> Kal Lin
>
> Consider if someone created a product with the monster Aboleth as
> product identity and added new different stats which are open content
> then that product would be in breach of the OGL by marking a piece
> of OGC (assuming the SRD releases Aboleth) as PI.  Of course, one
> can email and suggest they fix it.  But in the end I believe I
> can use Aboleth with the new stats.  I would cite the SRD for
> Aboleth and the new work for the new OGC stats.  If I read clause
> 13 correctly, failure to correct the breach does not terminate my
> sublicense to the new OGC stats.  Nor does pulling the offending
> product from the shelves terminate my perpetual license to the new
> OGC stats.

I agree with most of this in principle, but you left out the most important
consequence of the offender's license being terminated.  While the act of
pulling the product from the shelf does not automatically invalidate your
license, you will run into another problem as soon as the author of the
yanked work finds out about you.  The authority to contribute.  Just because
the OGL in his product was invalid does not mean that his copyright was
invalid.  The only thing that allowed you to use his OGC in the first place
was the OGL, so without it you have no right to their work.  They don't
really have the right to use it either, since it was probably a derivative
work, but that is beside the point - they can still stop others from using
it.  That author would have the right to challenge your authority to
contribute the OGC you took from their work, and you would be in breach.

> Of course, if you write those 20 public domain names down and agree to
> not use it then it is a valid contract.  But the OGL is not the same.

I agree that a naked name is not enough, I was simply making the simplest
case for the sake of an example.  I think a name representing an OGC
creature is sufficient.  The name is not an enhancement over prior art, but
the OGC it describes is, so the combination works.  The only part of the
public domain name that is protected is when it refers to the OGC it was
bundled with, or some derivation of it.  It's that derivation part that I
think will cause the most grief - as I mentioned to Alec, I think it would
be very hard to show that your OGC creature was not derived from the PI
version's OGC, except in the most obvious of examples (if your Aboleth is a
fish and mine is a dragon and yours uses goo for mind control and mine uses
breath, and none of the stats are the same and none of the powers are the
same, for example).

> I'm saying it is better to use the OGC as it is supposed to be used.

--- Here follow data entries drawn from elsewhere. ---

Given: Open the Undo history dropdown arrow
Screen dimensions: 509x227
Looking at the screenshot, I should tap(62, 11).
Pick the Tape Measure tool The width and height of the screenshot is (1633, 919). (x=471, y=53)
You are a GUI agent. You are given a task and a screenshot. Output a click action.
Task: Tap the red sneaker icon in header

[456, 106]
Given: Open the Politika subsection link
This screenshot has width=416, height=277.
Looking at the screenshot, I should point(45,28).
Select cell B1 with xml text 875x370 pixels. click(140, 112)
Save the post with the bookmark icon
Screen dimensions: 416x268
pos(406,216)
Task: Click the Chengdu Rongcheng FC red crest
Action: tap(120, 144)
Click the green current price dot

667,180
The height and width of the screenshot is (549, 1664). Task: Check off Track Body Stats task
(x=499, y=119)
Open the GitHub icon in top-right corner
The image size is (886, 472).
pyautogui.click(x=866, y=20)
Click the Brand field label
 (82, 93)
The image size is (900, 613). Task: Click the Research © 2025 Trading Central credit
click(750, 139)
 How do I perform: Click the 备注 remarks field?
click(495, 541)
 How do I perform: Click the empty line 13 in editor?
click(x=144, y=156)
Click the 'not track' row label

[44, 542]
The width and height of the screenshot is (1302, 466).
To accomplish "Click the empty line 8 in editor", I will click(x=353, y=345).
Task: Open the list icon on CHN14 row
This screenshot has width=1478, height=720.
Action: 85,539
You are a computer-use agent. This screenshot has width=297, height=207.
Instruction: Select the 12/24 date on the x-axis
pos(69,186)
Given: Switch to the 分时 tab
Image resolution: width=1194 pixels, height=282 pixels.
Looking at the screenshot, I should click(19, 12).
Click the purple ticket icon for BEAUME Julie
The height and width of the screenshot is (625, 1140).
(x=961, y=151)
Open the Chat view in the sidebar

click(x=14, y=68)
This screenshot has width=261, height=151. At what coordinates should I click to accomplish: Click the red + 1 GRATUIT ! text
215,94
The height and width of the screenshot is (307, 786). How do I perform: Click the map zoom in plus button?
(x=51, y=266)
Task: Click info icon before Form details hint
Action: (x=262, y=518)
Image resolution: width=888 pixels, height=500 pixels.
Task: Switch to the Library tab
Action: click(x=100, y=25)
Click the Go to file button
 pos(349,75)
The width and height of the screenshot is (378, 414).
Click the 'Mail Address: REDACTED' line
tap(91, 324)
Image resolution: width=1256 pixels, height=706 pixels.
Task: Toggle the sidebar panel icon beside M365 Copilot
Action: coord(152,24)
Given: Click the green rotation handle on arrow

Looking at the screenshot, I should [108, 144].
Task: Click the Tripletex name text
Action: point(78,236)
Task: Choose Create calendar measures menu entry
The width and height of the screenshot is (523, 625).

Agreed.  The OGL is poorly equipped to handle this situation.  Certainly
having a lot of those things as PI makes it hard to refine and evolve the
OGC behind the creature, which is one of the stated goals of OGC.  I am all
for having less PI for common things like monsters, and saving it for the
truly original works, but if somebody does do something like this I am much
more inclined to boycott their products than I am to try to simply treat the
content as if it had been released as OGC.